South Korea, Colombia Sign FTA
22/02/2013 191South Korea’s Minister for Trade Bark Tae-ho and Colombia’s Minister of Commerce, Industry and Tourism Sergio Diaz-Granados formally signed the bilateral free trade agreement (FTA) between their two countries at the South Korean Foreign Ministry on February 21.
- Previously, South Korea had signed nine FTAs involving 46 countries, eight of which are in force. The FTA with Colombia will therefore be South Korea’s tenth, and its third in South America, after the existing agreements with Chile and Peru.
- While it is also looking at a further FTA in the region with Mexico, and would like a multinational agreement with Mercosur, the South American common market, South Korea is viewing the FTA with Colombia as being of some importance, given that the latter is said to be emerging as a FTA hub in Latin America due to its active FTA policy, just as South Korea has a similar role in Asia.
- The South Korea-Colombia FTA is therefore expected to help accelerate South Korean companies’ entry into Colombia and other markets in South America, while increasing bilateral trade due to the countries’ mutually complementary trade structures.

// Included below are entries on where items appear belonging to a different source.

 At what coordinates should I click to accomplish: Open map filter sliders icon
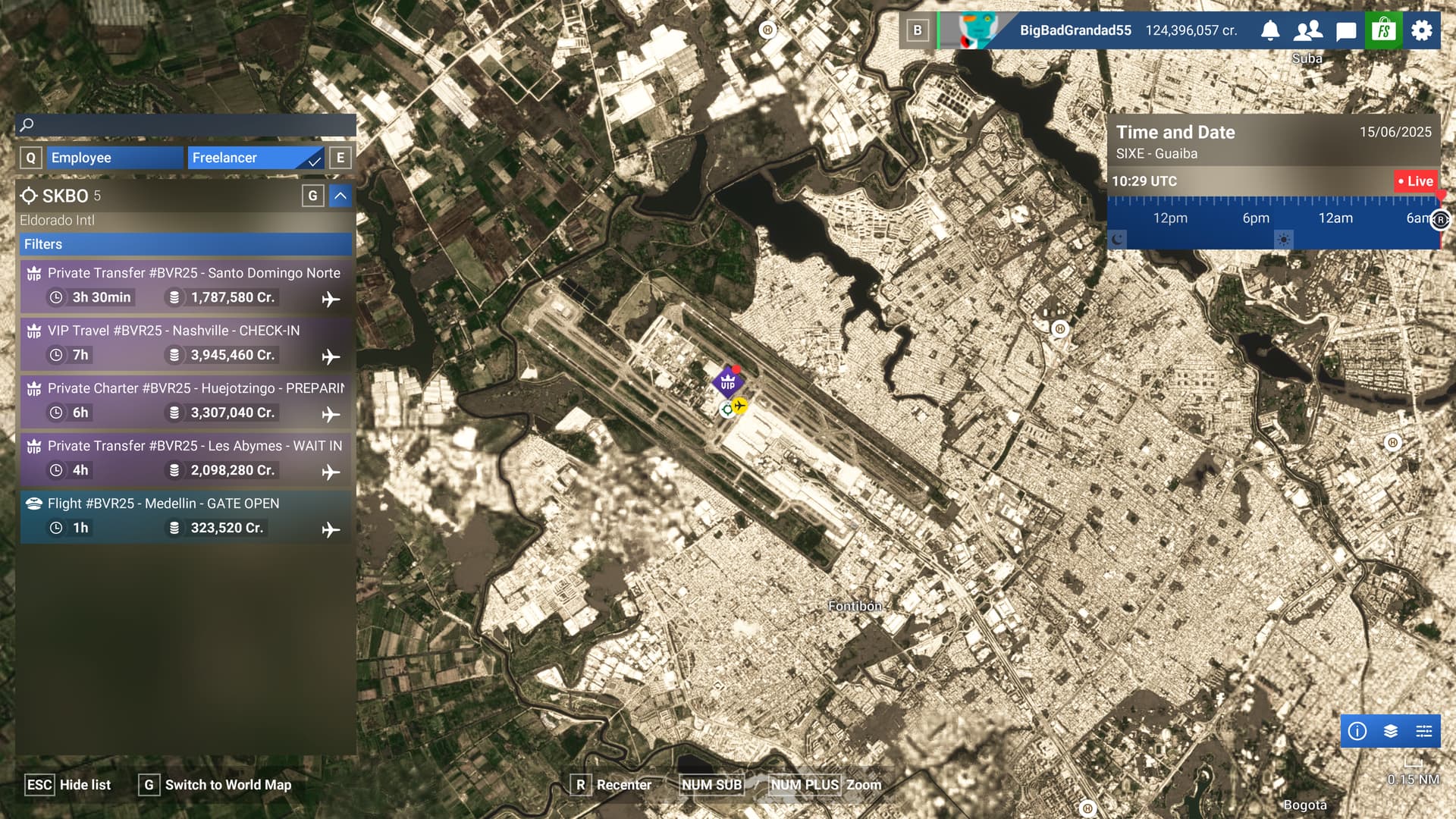coord(1424,731)
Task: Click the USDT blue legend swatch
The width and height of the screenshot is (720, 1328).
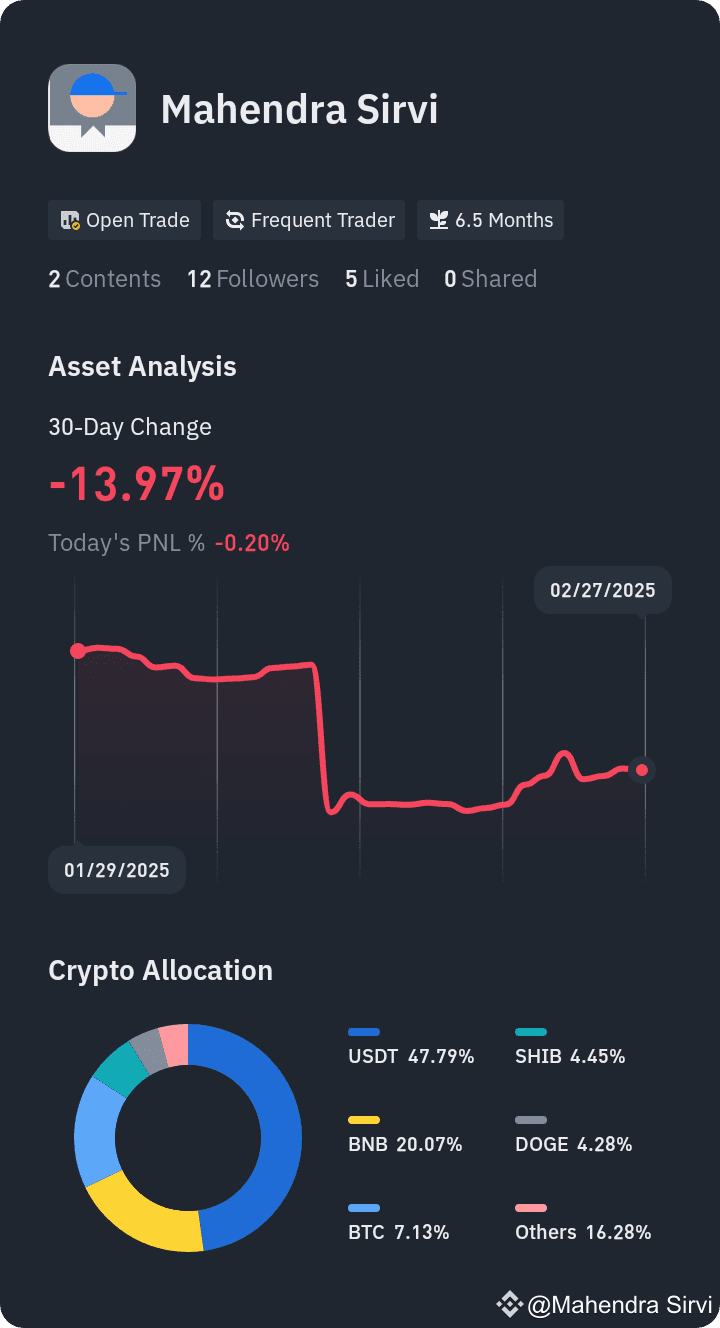Action: [x=364, y=1032]

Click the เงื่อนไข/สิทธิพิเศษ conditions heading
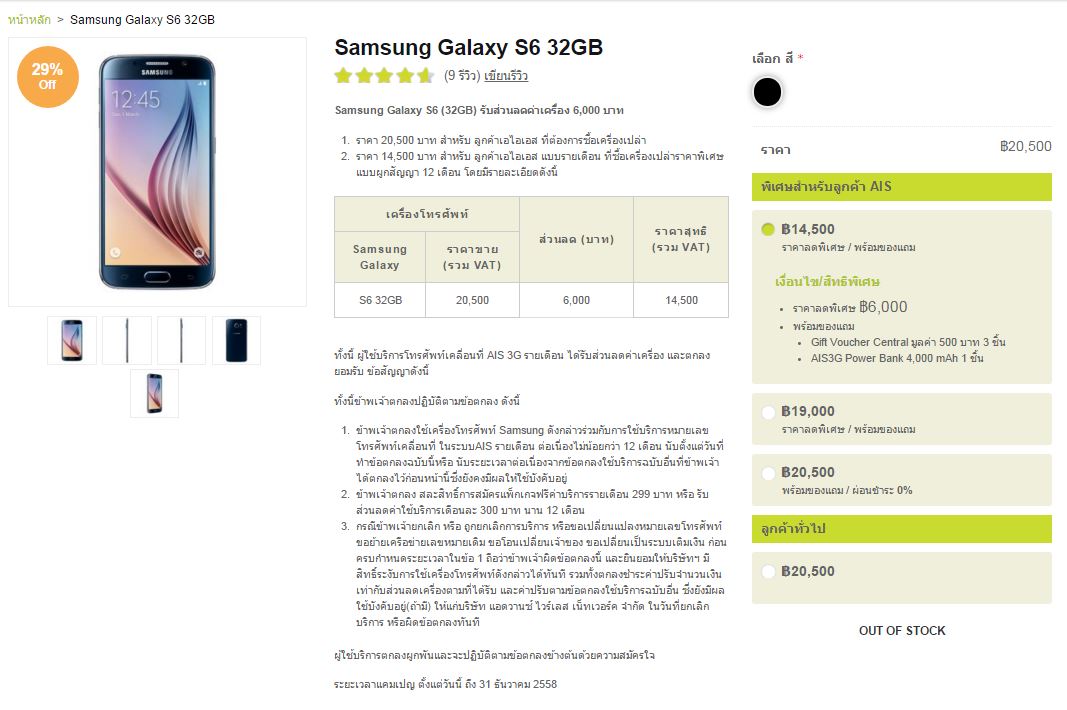pos(827,282)
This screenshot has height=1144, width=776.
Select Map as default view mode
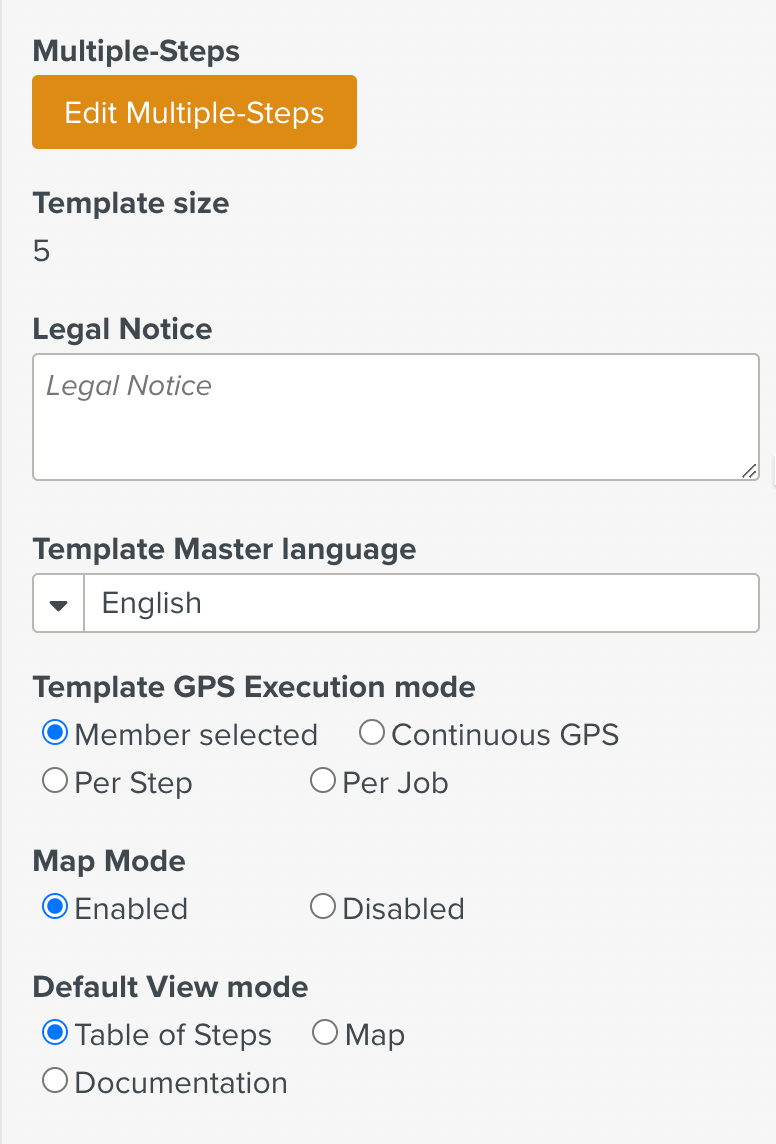coord(324,1033)
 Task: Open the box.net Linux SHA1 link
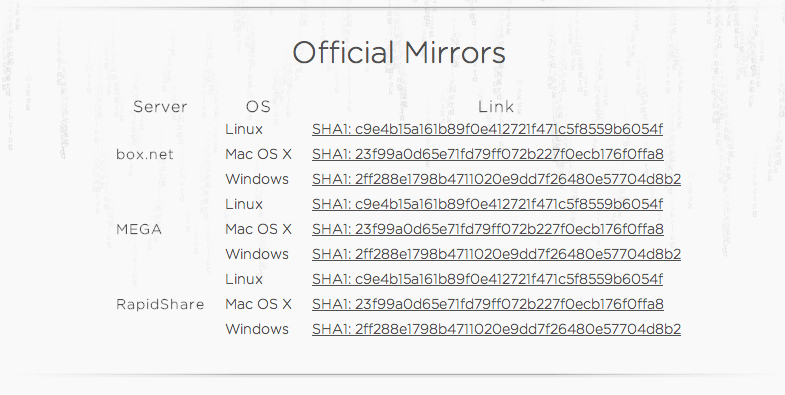[487, 129]
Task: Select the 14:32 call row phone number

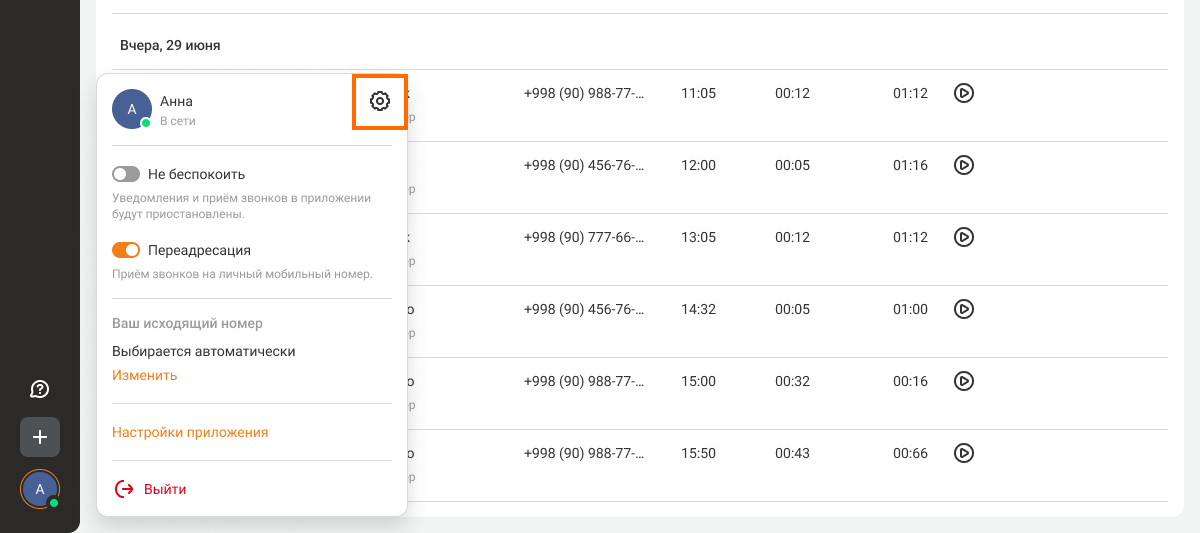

- Negotiations towards the agreement progressed briskly, with a total of eleven rounds of negotiations held since talks were initiated in 2009. The comprehensive agreement covers such areas as trade in goods and services, customs procedures, technical barriers to trade, trade remedies and intellectual property rights.
- For example, under the FTA, import tariffs on more than 96% of the goods traded between the two countries will be eliminated over ten years. The agreement should be particularly beneficial for South Korea's vehicle and electronic goods manufacturing industries, which are currently subject to substantial tariffs in Colombia, while, for Colombia, its exports of natural resources, including oil, natural gas, coal and nickel, could find an additional market, as could its coffee and beef exports.
- Total trade between the two countries nearly reached USD2bn in 2011, but it has been forecasted that trade volumes could show a five-fold increase over the first five years of the FTA’s operation.
- The South Korean Government has pledged to take follow-up measures, such as submitting the ratification bill to parliament, in order to bring the FTA into effect at the earliest possible date.